#### [Set task]
Find every line in the items below that contains the word "link", and copy each of those lines in full.

#### [Working data]
####

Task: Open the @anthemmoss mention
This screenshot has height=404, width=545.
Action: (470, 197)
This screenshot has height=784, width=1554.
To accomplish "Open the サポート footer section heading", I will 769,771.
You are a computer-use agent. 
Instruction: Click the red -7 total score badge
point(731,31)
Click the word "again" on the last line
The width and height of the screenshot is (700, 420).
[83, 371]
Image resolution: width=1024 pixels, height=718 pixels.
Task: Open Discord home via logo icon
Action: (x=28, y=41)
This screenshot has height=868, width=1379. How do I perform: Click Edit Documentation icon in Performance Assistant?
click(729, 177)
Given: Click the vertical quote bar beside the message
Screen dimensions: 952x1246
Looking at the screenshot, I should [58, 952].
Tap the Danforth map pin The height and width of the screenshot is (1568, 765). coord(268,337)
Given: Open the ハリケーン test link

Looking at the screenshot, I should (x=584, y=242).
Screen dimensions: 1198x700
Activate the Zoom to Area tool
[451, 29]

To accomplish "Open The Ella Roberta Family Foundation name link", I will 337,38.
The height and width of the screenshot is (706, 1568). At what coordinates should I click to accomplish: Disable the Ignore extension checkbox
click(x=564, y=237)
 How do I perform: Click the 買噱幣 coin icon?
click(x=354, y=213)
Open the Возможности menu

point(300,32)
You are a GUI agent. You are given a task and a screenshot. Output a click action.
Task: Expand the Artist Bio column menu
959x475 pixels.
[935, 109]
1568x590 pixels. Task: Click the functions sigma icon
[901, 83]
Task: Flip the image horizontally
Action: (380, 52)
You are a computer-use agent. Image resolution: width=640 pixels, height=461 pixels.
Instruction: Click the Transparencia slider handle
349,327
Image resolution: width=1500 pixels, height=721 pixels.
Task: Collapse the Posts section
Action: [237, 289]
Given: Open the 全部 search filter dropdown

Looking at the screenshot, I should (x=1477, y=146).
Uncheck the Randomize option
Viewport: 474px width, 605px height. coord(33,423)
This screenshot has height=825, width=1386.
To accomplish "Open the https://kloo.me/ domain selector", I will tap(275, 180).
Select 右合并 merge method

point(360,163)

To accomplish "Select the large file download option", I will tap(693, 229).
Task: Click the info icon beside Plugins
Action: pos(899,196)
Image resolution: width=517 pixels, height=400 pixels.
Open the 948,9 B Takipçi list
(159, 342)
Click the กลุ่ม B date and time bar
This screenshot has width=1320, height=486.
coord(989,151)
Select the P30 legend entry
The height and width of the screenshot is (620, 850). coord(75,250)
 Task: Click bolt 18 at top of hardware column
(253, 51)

####

#### [Task response]
Given: Open the ハリケーン test link
To accomplish "Open The Ella Roberta Family Foundation name link", I will 337,38.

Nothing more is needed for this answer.